On 23/11/2016 08:58, Francesco Chicchiriccò wrote:
Hi Sebb,
thanks to the latest modifications, I was able to successfully
complete the mbox import despite of failing that specific message's
attachment.
Forgot to report the error message:
Error ''ascii' codec can't encode character '\ufffd' in position 3657:
ordinal not in range(128)' processing id
a01fd40ed66aeaa9580a5becb12296b612e51cbc41efa2da9e8bd2d8@1442210618@<syncope.tirasa.net>
msg <[email protected]>
Hence, I was able to isolate that message and put it in the attached
mbox: hope this will help you fixing.
Thanks for your support.
Regards.
On 22/11/2016 17:23, sebb wrote:
It looks like the problem is that the message header says that the
charset=us-ascii but the text is actually in a different encoding.
The same messages do not cause problems for the archiver.
I think that's because the archiver reads the entire message into a
string first using UTF-8, and the mail is parsed from the string, not
directly from a file.
The string has been cleansed of encoding issues.
A work-round for import-mbox is to invoke:
message.set_charset(None)
just before the as_string(), because that skips any encoding of the
payload.
But I don't think that's a long-term solution.
On 22 November 2016 at 15:47, sebb <[email protected]> wrote:
These are the file names:
00439.982a2ff6189badfe70c2fe3c972466a2
02472.5c879dd55c3d4171e1787e8529bbd7e1
On 22 November 2016 at 15:42, sebb <[email protected]> wrote:
OK, I've added a basic error report.
Note: I've since found the spamassassin e-mail corpus, and a couple of
the easy_ham mails look as though they have the same problem.
I'm about to start investigastions.
On 22 November 2016 at 12:46, Francesco Chicchiriccò
<[email protected]> wrote:
On 22/11/2016 10:16, sebb wrote:
Sorry about that, I decided to change the thread id to its name and
did not change all the references.
Should be OK now.
Yes, I confirm it is (getting the original exception).

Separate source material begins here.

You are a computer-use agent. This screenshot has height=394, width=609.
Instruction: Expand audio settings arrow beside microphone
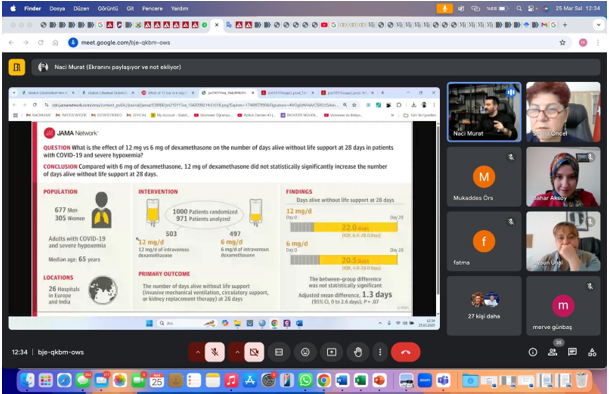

Going back to the original encoding issue: I have tried and
failed to
reproduce it.
Can you find out which mbox caused the problem so I can take a look?
I know which mbox is causing the problem, but it's a private
mailing list,
so I'd rather be safer to extract the troublesome message into a
separate
mbox, possibly by changing some bits to avoid unwanted disclosures.

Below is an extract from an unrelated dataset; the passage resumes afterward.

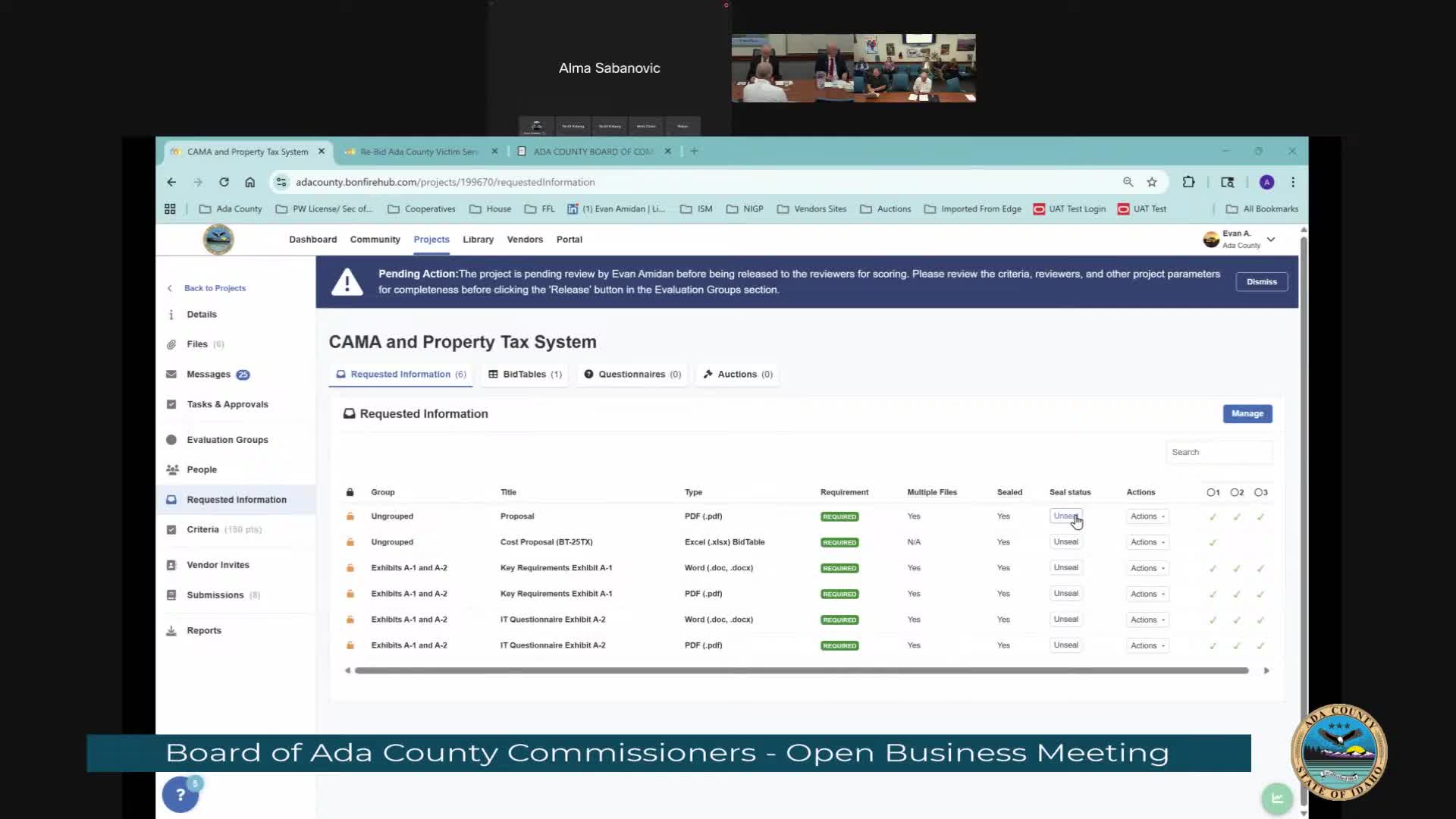Screen dimensions: 1456x819
Task: Reload the page with refresh icon
Action: tap(224, 182)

Is there an easy way to add some debug statement about which
message is
actually the one causing troubles?
FYI at the moment the stacktrace is
Traceback (most recent call last):
File "/usr/lib/python3.5/threading.py", line 914, in
_bootstrap_inner
self.run()
File "import-mbox.py", line 295, in run
'source': message.as_string()
File "/usr/lib/python3.5/email/message.py", line 159, in as_string
g.flatten(self, unixfrom=unixfrom)
File "/usr/lib/python3.5/email/generator.py", line 115, in flatten
self._write(msg)
File "/usr/lib/python3.5/email/generator.py", line 181, in _write
self._dispatch(msg)
File "/usr/lib/python3.5/email/generator.py", line 214, in
_dispatch
meth(msg)
File "/usr/lib/python3.5/email/generator.py", line 243, in
_handle_text
msg.set_payload(payload, charset)
File "/usr/lib/python3.5/email/message.py", line 316, in
set_payload
payload = payload.encode(charset.output_charset)
UnicodeEncodeError: 'ascii' codec can't encode character '\ufffd' in
position 3657: ordinal not in range(128)
All done! 0 records inserted/updated after 19 seconds. 0 records
were bad
and ignored
Regards.
On 22 November 2016 at 07:23, Francesco
Chicchiriccò<[email protected]>
wrote:
Hi all,
after latest commits, I get now the following error when
importing from
mbox:
Exception in thread Thread-1:
Traceback (most recent call last):
File "/usr/lib/python3.5/threading.py", line 914, in
_bootstrap_inner
self.run()
File "import-mbox.py", line 314, in run
bulk.assign(self.id, ja, es, 'mbox')
AttributeError: 'SlurpThread' object has no attribute 'id'
Regards.
On 21/11/2016 17:19, sebb wrote:
On 21 November 2016 at 11:52, Daniel Gruno
<[email protected]> wrote:
On 11/21/2016 12:50 PM, sebb wrote:
On 21 November 2016 at 11:40, Francesco Chicchiriccò
<[email protected]> wrote:
Hi all,
not sure but it seems that the commit below broke my
scheduled import
from mbox:
It won't be that commit, most likely the fix for #251
https://github.com/apache/incubator-ponymail/commit/1a3bff403166c917738fd02acefc988b909d4eae#diff-0102373f79eaa72ffaff3ce7675b6a43
This presumably means the archiver would have fallen over
with the
same
e-mail.
Or there is an encoding problem with writing the mail to the
mbox - or
reading it - so the importer is not seeing the same input as the
archiver.
The importer usually sees things as ASCII, whereas the
archiver _can_
get fed input as unicode by postfix (I don't know why, but
there it
is).
This may explain why. I think as_bytes is a safer way to
archive, as
it's binary.
That all depends how the binary is generated.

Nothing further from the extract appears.